Sorry, it's taken so long to respond.
We would be able to speak truthfully about that which lies outside the pale of meaning, but, despite our speaking truthfully, we literally would not be able to make sense of these truths. — csal
The spirit of The Gem - backlit by the reflections preceding its introduction in the treatise - is an attempt to force the reader to try to conceive of something without incorporating elements that can
only derive from experience (encounter/appearing-to/etc.)
If we wish to think of things or events occurring outside the ambit of possible human experience, we cannot incorporate a single such element. In the circumstances we wish to conceive, there will be no-one to whom the object will appear - no one who will experience the event - so the presence of any such element would indicate that the entire conception is a fantasy which occludes the observer its smuggled in (like the Freudian fantasy of watching one's own conception, a moment during which one must necessarily be absent.) Again, the point is not that one can't think of something one isn't thinking of because one is thinking of it. The point is that one can't use elements that only come about
through experience to conceptualize a situation that irrecusably (lol) precludes any such thing.
Since what's being excluded is that which derives from a (finite)
perspective, it's natural to hone in on those elements which relate to vision. But, to my mind, what's most difficult is the exclusion of experienced
time. Of course we can say that a year refers to nothing but the earth's rotation around the sun and, as such, will hold just as well absent sentient beings (the earth will still revolve.) But drop the passage of time as experienced and just how quickly
does the earth revolve around the sun? We can certainly compare this duration to other durations, but we can't quite grasp what any of it means without bringing it back to our
experience of some particular duration. And that experience is always relative to the temporal scale we inhabit (cf Kant's
Critique of Judgment, the relevant section of which I'm too lazy to produce at this moment. But I'll furnish it if pressed.)
How rapidly do events happen in our absence, in the absence of any experience? In a sightless, soundless, tasteless, touchless world with no perspective from which to establish a spatial or temporal scale, how do the experienceless postsentient years unfurl? Try -
really try - to imagine this.
I suspect this line of thought gets flak because of how simple and naive it is, accessible to even the non-specialist (if a tree falls...). Nevertheless, I can see no way past it.
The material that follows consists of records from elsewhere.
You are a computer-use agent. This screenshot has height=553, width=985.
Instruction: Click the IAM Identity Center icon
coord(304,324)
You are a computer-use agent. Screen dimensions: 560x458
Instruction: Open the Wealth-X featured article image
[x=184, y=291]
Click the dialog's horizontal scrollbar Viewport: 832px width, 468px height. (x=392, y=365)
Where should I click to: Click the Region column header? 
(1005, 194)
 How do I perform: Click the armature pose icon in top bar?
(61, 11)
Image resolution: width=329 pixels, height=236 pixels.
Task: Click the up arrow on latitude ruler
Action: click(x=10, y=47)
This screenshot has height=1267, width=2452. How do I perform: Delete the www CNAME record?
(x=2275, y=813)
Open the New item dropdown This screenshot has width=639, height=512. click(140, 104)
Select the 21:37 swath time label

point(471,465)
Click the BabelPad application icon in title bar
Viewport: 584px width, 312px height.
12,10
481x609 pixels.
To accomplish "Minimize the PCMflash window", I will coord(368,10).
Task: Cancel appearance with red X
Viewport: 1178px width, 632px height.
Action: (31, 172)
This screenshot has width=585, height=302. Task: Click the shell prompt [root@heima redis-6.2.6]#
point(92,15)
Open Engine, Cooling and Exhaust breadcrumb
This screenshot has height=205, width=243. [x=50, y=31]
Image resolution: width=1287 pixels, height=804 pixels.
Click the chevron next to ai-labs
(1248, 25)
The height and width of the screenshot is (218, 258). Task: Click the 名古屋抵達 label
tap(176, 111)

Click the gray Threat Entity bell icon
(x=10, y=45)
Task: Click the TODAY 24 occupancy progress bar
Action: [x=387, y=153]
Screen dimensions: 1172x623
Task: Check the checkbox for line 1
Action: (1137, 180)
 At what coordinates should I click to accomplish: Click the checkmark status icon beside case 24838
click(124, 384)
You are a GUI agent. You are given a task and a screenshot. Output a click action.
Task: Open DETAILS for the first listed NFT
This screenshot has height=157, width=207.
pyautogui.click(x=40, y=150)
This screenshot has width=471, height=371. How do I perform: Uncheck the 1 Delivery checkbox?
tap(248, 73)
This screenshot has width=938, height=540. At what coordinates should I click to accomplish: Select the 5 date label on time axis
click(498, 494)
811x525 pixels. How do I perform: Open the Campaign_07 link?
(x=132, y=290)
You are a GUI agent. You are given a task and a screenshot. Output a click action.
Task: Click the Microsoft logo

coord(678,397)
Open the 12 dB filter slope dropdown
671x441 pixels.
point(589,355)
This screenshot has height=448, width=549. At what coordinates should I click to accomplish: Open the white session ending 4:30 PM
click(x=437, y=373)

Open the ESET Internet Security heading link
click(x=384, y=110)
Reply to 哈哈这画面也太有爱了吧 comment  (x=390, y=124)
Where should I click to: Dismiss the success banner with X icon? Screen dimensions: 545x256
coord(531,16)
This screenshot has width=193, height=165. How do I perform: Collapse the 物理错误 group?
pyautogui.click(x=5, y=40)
So, absolutely, we can create a web of inferences from statements/facts about that which lies beyond experience, but the real question is: If we pause for a second, do we really have a sense of what we're talking about? Are we not tacitly making use of the scales and perspectives we inhabit in trying to understand the truths we utter?
Much of this comes back to one's concept of 'concept.' I take the Kantian view that a concept without intuition is empty - imagination is necessary. I gather that for Brassier/Sellars, a concept is something like a move in an inferential game. And this is what I was getting at with the idea of 'secular speaking-in-tongues.' Like Zizek's 'symbolic real' - We can do the math, we can see what checks out and what doesn't, but that doesn't mean we have any grasp of what we're talking about.